§ **SOURCE DATA**:
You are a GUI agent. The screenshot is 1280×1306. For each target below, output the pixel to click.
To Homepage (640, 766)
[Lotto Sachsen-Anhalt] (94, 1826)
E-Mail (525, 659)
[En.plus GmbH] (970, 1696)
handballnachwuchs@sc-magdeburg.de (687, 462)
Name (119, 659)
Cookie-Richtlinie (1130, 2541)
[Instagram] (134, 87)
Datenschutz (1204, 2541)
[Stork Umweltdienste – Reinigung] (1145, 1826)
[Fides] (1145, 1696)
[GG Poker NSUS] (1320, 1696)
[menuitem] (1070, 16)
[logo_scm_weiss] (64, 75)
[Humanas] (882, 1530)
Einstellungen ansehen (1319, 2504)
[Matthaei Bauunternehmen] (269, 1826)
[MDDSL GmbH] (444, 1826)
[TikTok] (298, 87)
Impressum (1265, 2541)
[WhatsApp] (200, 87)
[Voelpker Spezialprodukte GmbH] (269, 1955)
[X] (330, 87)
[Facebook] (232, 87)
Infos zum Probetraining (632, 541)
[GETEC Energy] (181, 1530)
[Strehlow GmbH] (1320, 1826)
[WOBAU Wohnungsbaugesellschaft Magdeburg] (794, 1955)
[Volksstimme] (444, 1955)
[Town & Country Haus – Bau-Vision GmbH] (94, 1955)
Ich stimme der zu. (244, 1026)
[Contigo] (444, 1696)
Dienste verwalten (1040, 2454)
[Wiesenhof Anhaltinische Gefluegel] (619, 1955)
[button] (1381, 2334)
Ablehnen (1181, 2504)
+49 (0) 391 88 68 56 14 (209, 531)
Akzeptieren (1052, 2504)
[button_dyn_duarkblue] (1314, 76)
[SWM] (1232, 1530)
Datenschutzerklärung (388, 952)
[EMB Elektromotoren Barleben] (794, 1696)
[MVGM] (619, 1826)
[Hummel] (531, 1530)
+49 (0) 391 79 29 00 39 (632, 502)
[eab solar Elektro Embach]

§ **WHAT THIS TASK INVOLVES**: Within the material above, find every line containing the word "GmbH" and copy it.

§ **SOLUTION TO THE PROBLEM**:
[En.plus GmbH] (970, 1696)
[MDDSL GmbH] (444, 1826)
[Voelpker Spezialprodukte GmbH] (269, 1955)
[Strehlow GmbH] (1320, 1826)
[Town & Country Haus – Bau-Vision GmbH] (94, 1955)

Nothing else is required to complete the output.